I recently tweeted the following:
“No data is better than bad data…” really? if you have no data, how do you know it’s bad data? doh.
This prompted a surprising number of DM’s, follow-up emails and even two in-person conversations. Everyone wholeheartedly agreed with my tweet, which was a delayed reaction to a response I got from a journalist who works for The Economist who in a rather derisive tone tweeted that “no data is better than bad data.” This is of course not the first time I’ve heard this statement so lets explore this issue further.

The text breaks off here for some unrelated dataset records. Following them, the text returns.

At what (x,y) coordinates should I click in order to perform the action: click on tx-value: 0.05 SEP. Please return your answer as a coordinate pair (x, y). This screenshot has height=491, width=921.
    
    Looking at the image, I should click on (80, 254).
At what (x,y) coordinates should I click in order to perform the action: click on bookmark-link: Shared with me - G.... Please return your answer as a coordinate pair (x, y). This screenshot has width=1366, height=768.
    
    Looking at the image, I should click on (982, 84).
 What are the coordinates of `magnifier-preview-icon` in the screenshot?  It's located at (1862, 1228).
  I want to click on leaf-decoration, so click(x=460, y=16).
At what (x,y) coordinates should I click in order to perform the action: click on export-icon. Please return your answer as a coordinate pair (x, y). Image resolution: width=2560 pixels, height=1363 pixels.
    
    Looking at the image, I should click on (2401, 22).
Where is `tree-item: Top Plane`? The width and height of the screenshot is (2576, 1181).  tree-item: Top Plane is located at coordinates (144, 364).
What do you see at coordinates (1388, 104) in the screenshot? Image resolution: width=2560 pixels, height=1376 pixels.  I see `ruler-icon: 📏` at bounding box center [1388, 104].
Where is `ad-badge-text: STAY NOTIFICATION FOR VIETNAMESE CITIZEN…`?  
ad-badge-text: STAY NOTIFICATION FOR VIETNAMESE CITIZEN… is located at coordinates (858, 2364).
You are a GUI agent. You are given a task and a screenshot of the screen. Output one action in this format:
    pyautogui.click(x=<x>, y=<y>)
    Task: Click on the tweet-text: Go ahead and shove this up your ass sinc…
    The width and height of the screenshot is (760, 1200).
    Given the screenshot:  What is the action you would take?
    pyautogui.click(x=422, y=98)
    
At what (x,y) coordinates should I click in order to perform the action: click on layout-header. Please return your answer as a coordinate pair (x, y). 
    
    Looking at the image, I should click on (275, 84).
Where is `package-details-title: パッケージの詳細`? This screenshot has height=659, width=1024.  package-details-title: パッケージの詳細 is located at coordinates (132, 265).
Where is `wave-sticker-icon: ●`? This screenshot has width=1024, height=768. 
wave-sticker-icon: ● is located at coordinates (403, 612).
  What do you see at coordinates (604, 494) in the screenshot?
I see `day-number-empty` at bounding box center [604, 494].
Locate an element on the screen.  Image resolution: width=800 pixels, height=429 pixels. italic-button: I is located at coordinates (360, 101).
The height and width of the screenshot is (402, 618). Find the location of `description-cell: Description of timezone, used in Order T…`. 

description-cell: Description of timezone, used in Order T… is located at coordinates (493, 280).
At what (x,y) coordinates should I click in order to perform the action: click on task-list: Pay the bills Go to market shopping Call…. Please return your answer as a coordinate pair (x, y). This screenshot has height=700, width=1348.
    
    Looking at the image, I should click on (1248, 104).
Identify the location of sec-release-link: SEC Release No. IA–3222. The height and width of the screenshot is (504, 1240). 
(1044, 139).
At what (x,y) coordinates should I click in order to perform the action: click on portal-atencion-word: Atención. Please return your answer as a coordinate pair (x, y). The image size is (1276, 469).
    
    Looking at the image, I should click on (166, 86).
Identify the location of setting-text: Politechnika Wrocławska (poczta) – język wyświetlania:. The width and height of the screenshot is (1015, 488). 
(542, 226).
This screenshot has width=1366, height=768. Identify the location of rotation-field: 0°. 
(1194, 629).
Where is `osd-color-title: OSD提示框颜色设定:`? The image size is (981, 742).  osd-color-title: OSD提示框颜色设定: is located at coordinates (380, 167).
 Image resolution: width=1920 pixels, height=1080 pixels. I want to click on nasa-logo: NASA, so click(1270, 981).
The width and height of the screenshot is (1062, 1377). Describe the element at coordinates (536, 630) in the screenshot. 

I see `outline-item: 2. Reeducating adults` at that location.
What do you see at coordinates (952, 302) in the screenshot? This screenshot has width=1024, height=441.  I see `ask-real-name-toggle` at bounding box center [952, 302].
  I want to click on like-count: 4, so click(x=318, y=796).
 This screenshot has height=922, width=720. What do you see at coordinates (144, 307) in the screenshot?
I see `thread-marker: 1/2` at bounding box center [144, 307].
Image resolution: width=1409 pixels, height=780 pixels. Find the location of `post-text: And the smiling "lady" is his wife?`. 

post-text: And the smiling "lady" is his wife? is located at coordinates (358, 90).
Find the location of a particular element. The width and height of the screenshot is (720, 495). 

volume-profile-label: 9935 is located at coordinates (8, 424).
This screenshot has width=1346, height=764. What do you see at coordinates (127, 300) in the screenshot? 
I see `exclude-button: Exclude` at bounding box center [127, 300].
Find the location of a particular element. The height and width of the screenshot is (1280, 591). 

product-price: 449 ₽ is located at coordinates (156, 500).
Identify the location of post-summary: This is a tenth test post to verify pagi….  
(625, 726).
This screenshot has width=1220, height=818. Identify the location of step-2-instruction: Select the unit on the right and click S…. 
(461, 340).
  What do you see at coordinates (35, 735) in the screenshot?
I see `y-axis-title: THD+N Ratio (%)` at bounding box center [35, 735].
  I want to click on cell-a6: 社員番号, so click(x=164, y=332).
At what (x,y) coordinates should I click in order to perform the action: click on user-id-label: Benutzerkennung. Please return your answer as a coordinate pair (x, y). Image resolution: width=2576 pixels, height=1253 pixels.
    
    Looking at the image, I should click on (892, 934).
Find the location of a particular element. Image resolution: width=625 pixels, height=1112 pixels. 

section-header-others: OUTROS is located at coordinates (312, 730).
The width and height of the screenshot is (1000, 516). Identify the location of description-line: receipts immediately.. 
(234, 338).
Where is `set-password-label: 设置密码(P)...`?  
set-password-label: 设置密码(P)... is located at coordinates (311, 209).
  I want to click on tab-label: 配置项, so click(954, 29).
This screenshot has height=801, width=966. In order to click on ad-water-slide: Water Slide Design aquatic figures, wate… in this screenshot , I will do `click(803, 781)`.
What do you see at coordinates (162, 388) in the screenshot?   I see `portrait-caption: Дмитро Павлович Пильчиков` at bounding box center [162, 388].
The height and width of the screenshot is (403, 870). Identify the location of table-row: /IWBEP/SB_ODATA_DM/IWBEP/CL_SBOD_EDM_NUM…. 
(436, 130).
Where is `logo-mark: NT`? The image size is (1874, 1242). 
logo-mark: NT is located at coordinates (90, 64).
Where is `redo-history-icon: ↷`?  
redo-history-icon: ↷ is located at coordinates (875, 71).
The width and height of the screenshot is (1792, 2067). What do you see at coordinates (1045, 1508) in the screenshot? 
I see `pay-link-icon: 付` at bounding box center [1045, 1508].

The first point to note is the rather contradictory nature of the statement “no data is better than bad data.” Indeed, you have to have data in order to deem it as bad in the first place. But Mr. Economist and company clearly overlook this little detail. Having “bad” data requires that this data be bad relative to other data and thus having said other data in the first place. So if data point A is bad compared to data point B, then by definition data point B is available and good data relative to A. I’m not convinced that a data point is either “good or bad” a priori unless the methods that produce that data are well understood and can themselves be judged. Of course, validating methods requires the comparison of data as well.
In any case, the problem is not bad versus good data, in my opinion. The question has to do with error margins. The vast majority of data shared seldom comes with associated error margins or any indication regarding the reliability of the data. This rightly leads to questions over data quality. I believe that introducing a simple lykert scale to tag the perceived quality of the data can go a long way. This is what we did back in 2003/2004 when I was on the team that launched the Conflict Early Warning and Response Network (CEWARN) in the Horn of Africa. While I still wonder whether the project had any real impact on conflict prevention since it launched in 2004, I believe that the initiative’s approach to information collection was pioneering at the time.
The screenshot below is of CEWARN’s online Incident Report Form. Note the “Information Source” and “Information Credibility” fields. These were really informative for us when aggregating the data and studying the corresponding time series. They allowed us to at least gain a certain level of understanding regarding the possible reliability of depicted trends over time. Indeed, we could start quantifying the level of uncertainty or margin of error. Interestingly, this also allowed us to look for patterns in varying credibility scores. Of course, these were perhaps largely based on perceptions but I believe this extra bit of information is worth having if the alternative is no qualifications on the possible credibility of individual reports.
Fast forward to 2011 and you see the same approach taken with the Ushahidi platform. The screenshot below is of the Matrix plugin for Ushahidi developed in partnership with ICT4Peace. The plugin allows reporters to tag reports with the reliability of the source and the probability that the information is correct. The result is the following graphic representing the trustworthiness of the report.
Some closing thoughts: many public health experts that I have spoken to in the field of emergency medicine repeatedly state they would rather have some data that is not immediately verifiable than no data at all. Indeed, in some ways all data begins life this way. They would rather have a potential rumor about a disease outbreak on their radar which they can follow up on and verify than have nothing appear on their radar until it’s too late if said rumor turns out to be true.
Finally, as noted in my previous post on “Tweetsourcing”, while some fear that bad data can cost lives, this doesn’t mean that no data doesn’t cost lives, especially in a crisis zone. Indeed, time is the most perishable commodity during a disaster—the “sell by” date of information is calculated in hours rather than days. This is in no way implies that I’m an advocate for bad data! The risks of basing decisions on bad data are obvious. At the end of the day, the question is about tolerance for uncertainty—different disciplines will have varying levels of tolerance depending on the situation, time and place. In sum, making the sweeping statement “no data is better than bad data” can come across as rather myopic.